His father would enchant it within the first month. He would make the engine run on something that wasn't petrol. He would almost certainly enchant it to fly, which he would consider a reasonable modification. He would keep it in better conditions than the shed deserved and would show it to anyone who asked with the enthusiasm of someone given the most interesting possible thing to work with.

'Yes,' Ron said. 'I'll take it.'

He got back to the Burrow at half past six.

His mother was in the kitchen doorway before he cleared the gate. She looked at him, and then at the two sets of keys he set on the kitchen table, and the expression became something else entirely.

His father came in from the garden with his boots still on — which his mother noticed and did not address in the current moment, which indicated the level of her interest in what was on the table.

Arthur Weasley picked up the Jaguar key. He turned it over. He looked at the badge on the fob with the expression he gave objects entirely outside his ordinary frame of reference that were, therefore, extraordinarily interesting.

'Ron,' he said.

'For when Black's opens,' Ron said. 'Sirius has the space. The club is for later. But this one's for now — for the shed, for the work.' He paused. 'It needs someone who'll appreciate it.'

His father held the key with both hands the way he held the things he loved best. He looked at the badge. Then at Ron. The expression was the one he had for things he had not expected to have.

'What kind?' he said.

'Jaguar XJ6. 1990. The previous owner kept it properly.'

His father set the key down and picked it up again.

His mother was watching both of them with her arms folded, her expression doing several things at once. She looked at the second key.

'And the other?' she said.

'Mine,' he said. 'A Porsche. For the same reasons.'

She looked at him with the expression that was not quite criticism and not quite approval and was entirely her.

'Ron,' she said.

'I know,' he said.

She looked at the two keys on the kitchen table, and at her son who was fourteen years old and had spent the day buying cars in Muggle London using an aging potion and was entirely calm about it, and she picked up her wooden spoon and went back to the stove.

'Dinner in ten minutes,' she said. 'Wash your hands.'

He went.

He had left the parcel on the kitchen table that night after everyone else had gone to sleep. No note. She found it when she came in from checking the garden, still in her apron, and stood looking at it for a moment before she picked it up.

She unwrapped it without hurrying.

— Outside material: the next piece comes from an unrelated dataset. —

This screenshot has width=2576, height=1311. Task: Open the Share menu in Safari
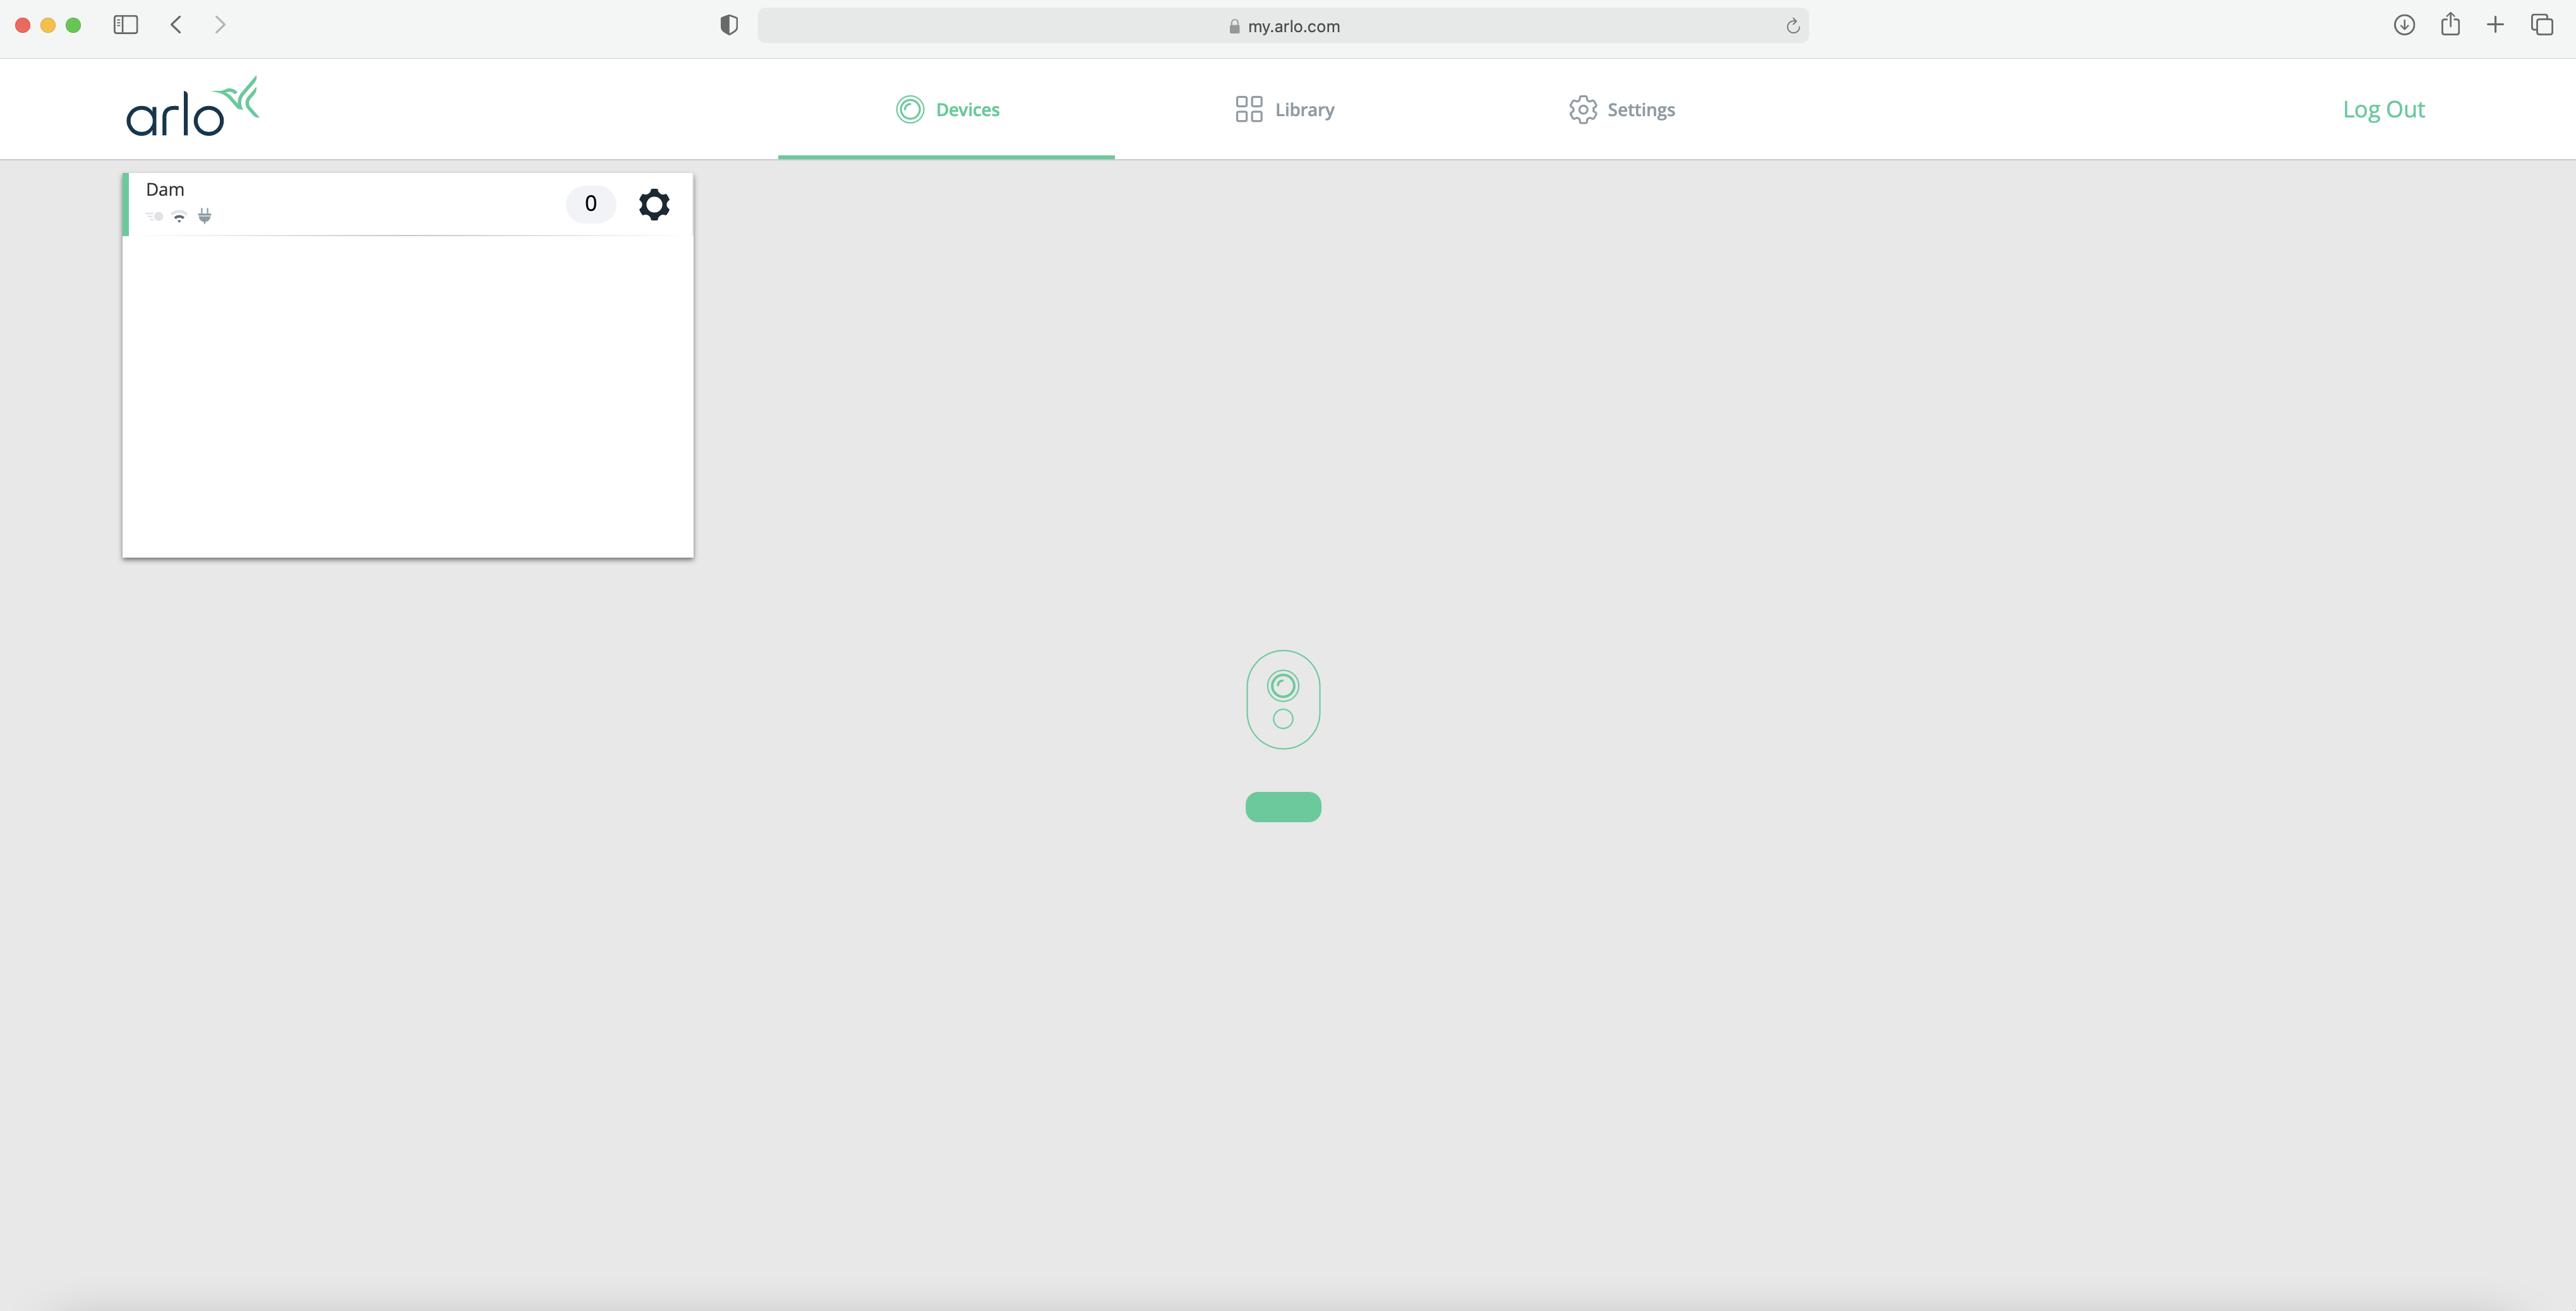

The amber caught the morning light through the window and held it --- that particular warm gold, the colour of a kitchen in the afternoon when everything in it is known and accounted for. She looked at it for a long time. Then she looked at him, with the expression she had in the March photograph, and did not say anything, which was, for his mother, the precise equivalent of saying everything.

She put it on.

She wore it to breakfast, and to the shopping, and Ron saw it again at dinner against her collar, the amber still catching light, and said nothing about it, which was the correct response, and which she received in the way she received things that were given in the right spirit: without making them more than they were, or less.